**WHAT YOU NEED TO DO:** Copy the lines running from the one that contains "Task: Go to ホーム in the navigation bar" to the end of the entries below, exactly and with no pictures.

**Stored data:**
————
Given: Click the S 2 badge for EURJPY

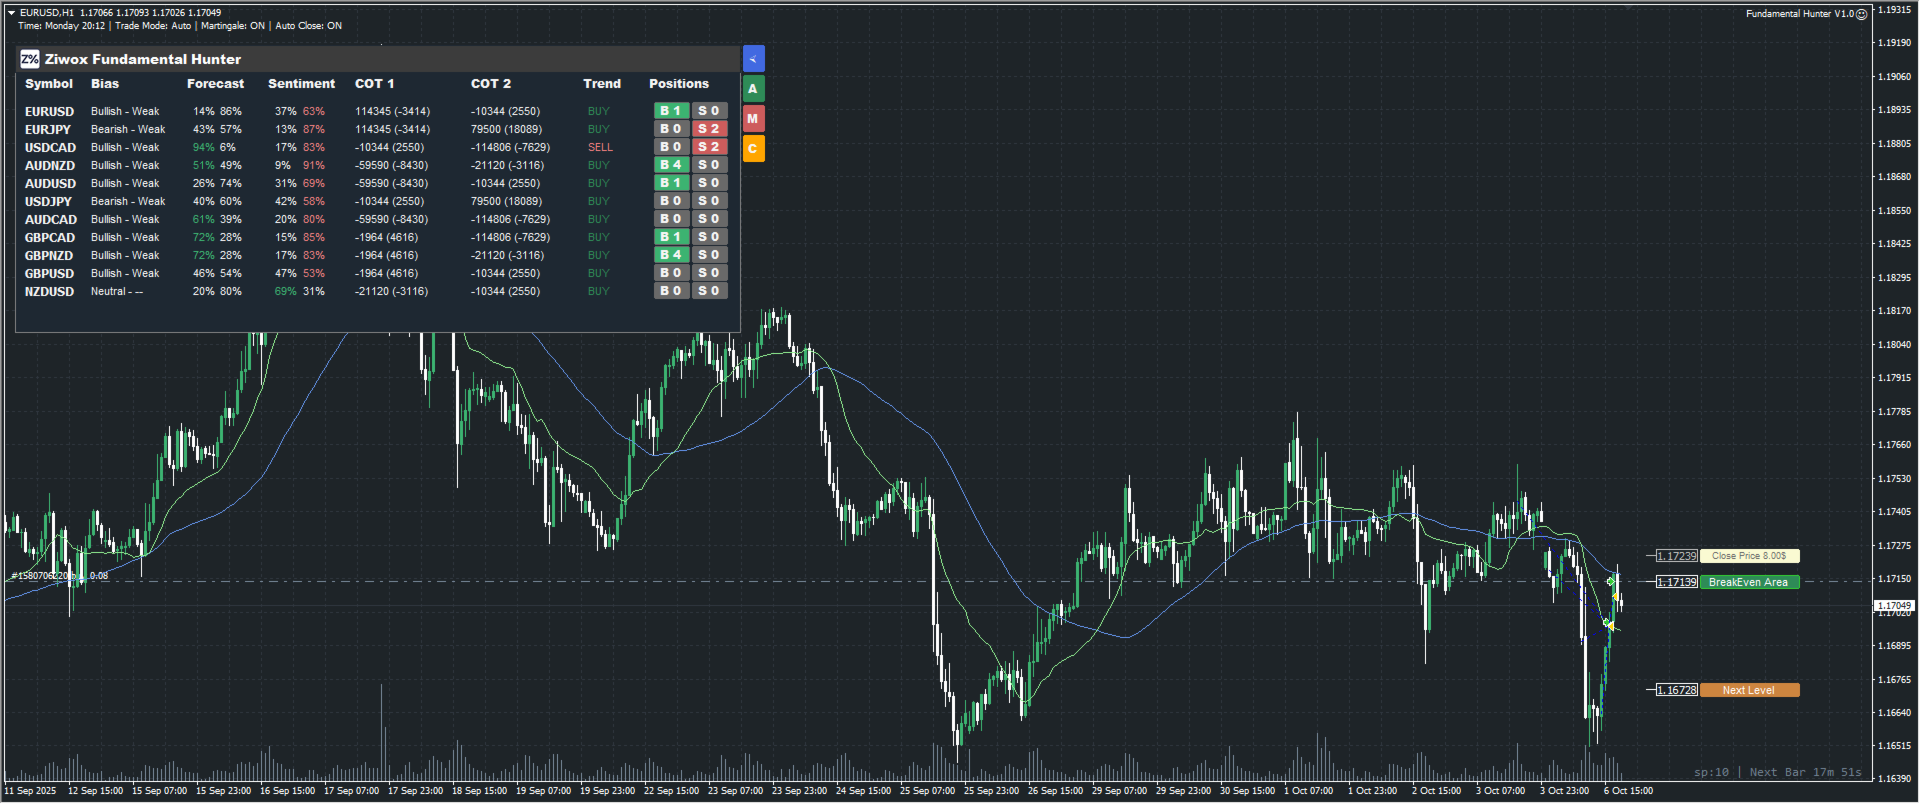Looking at the screenshot, I should [x=709, y=129].
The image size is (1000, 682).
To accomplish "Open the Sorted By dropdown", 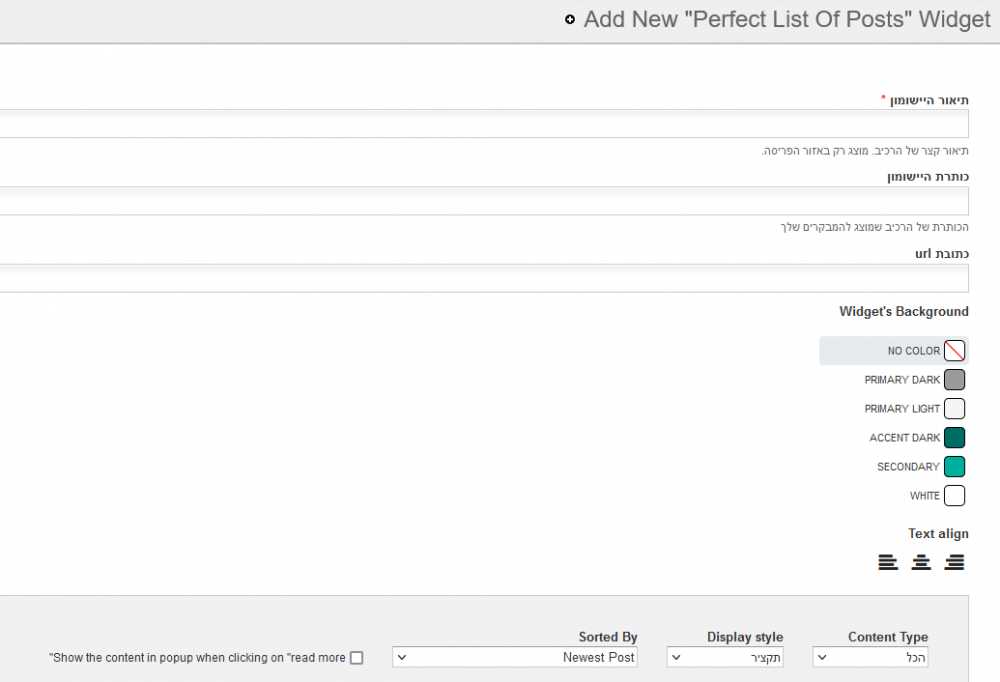I will tap(515, 657).
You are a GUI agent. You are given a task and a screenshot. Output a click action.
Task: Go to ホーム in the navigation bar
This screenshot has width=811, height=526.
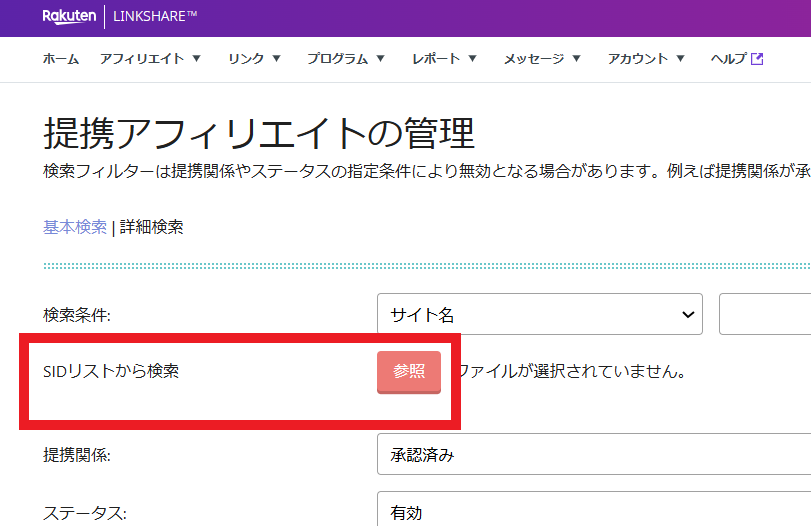[61, 59]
————
**EXERCISE RESULT:**
Task: Go to ホーム in the navigation bar
This screenshot has width=811, height=526.
[61, 59]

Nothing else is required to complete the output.